> [Task to carry out]: In the post about Reddit link building below, rewrite the paragraph beginning "For those unaware" as a short bulleted list that keeps its main facts.

> [Supplied text]:
TL;DR: My prediction about agencies doing Reddit link building for LLM are going to be out of business in 12 months. It is built on hype and not knowledge about LLM or Reddit.
Clarification: I do not offer reddit organic marketing services.
For those unaware, Reddit had deal with Google to promote them as organic content for couple of years and in the last 3 months people have been crazy about wanting to be cited in LLM by using Reddit organic. Personally I have seen already 3 companies offering Reddit link building by using their own profiles. Each link costing like 15-25$ each.
These are objectively the biggest issue why these Reddit link building agencies will fail.
1. LLM knowledge update. According to Gemini Pro its knowledge was last updated in early 2023, while ChatGPT (free) in June 2024. Right now it's October 2025. If I'm not mistaken, it should take maybe a year to get quoted by any LLM. If companies won't see results in 3-6months they will simply not continue partnership and definitely won't suggest these services.

> [Data listing]:
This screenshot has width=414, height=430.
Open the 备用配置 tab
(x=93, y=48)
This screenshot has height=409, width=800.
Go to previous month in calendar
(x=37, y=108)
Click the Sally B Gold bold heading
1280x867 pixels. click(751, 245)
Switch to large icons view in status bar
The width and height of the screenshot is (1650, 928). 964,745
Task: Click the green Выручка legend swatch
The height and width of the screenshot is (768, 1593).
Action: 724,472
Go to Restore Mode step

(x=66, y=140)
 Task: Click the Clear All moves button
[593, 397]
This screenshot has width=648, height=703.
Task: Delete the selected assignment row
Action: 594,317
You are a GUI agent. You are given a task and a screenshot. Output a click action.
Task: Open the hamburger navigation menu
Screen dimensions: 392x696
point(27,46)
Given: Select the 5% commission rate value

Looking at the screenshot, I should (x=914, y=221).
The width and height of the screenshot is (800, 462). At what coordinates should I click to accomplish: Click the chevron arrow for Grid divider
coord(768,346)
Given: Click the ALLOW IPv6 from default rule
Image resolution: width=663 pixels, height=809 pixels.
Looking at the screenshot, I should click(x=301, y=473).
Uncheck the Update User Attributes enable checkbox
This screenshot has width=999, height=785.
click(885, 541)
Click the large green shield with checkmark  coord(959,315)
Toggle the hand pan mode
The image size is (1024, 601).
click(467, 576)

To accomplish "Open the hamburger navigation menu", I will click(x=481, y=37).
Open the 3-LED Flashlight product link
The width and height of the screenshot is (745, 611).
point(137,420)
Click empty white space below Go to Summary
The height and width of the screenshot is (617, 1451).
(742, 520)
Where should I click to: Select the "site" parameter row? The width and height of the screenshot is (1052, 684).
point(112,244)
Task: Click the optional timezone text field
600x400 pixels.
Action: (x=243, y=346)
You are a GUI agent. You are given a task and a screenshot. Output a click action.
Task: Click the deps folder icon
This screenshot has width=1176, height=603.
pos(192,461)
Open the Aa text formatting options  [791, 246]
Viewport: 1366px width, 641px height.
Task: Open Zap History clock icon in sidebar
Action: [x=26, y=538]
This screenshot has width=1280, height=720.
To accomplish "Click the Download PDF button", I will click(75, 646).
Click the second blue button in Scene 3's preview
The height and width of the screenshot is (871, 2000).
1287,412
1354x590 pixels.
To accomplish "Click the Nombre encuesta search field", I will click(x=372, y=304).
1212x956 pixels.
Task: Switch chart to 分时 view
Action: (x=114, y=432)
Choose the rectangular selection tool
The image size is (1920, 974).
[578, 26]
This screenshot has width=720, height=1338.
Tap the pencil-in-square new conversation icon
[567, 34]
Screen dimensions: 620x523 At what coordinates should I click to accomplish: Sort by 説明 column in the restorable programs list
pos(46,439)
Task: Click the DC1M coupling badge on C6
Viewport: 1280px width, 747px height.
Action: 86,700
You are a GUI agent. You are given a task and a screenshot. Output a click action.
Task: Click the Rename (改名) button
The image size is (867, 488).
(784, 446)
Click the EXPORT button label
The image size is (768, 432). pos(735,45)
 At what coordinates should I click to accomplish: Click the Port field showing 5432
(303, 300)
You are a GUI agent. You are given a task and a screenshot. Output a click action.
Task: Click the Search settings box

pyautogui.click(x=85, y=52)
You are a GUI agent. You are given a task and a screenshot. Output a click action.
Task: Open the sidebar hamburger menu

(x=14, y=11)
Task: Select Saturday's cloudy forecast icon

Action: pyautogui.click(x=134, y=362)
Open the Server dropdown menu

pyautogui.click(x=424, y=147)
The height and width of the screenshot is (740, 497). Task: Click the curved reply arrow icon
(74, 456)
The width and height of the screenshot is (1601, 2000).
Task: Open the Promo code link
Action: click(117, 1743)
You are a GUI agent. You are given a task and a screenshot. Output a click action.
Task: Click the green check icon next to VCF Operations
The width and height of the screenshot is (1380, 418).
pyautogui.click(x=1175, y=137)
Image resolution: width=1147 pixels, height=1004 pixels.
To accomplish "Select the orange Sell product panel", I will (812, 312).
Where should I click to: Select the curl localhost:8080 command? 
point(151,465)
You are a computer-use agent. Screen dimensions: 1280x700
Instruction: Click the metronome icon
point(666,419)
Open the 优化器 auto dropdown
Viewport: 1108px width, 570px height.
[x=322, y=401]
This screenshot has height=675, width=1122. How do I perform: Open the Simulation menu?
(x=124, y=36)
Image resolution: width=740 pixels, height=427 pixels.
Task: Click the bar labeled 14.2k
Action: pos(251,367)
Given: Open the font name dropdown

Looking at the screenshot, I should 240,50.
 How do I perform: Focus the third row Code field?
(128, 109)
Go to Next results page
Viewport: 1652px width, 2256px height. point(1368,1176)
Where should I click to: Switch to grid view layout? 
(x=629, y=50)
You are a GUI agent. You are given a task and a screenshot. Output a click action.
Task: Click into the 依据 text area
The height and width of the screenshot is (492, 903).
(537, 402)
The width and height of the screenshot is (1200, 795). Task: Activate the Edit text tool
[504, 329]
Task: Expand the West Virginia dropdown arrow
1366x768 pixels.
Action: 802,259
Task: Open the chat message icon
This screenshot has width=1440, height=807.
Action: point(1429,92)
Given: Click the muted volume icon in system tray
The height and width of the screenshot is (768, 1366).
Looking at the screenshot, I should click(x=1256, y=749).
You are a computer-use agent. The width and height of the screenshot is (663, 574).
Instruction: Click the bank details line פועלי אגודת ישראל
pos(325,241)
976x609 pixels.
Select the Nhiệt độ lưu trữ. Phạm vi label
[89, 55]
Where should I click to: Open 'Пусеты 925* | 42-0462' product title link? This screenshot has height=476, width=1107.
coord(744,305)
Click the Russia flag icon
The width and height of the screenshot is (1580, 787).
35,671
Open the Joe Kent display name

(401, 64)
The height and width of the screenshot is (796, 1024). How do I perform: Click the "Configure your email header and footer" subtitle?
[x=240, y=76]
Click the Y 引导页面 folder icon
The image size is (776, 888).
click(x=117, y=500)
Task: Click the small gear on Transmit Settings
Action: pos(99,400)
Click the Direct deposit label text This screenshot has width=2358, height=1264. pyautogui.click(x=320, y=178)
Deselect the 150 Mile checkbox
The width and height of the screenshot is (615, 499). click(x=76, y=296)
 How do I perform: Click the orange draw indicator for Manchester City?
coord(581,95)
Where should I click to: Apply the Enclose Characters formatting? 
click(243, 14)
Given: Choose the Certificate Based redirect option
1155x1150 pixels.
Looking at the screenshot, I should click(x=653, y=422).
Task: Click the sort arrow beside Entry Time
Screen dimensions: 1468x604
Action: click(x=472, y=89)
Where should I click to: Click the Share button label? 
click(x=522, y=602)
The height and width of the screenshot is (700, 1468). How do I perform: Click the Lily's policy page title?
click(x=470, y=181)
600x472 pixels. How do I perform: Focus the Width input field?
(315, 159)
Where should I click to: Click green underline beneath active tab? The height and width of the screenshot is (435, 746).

> [Your solution]:
- Reddit had a deal with Google for a couple of years to be promoted as organic content.
- Over the last 3 months, people have been eager to get cited in LLMs through Reddit organic.
- The writer has already seen 3 companies offering Reddit link building using their own profiles.
- Each link costs about $15–25.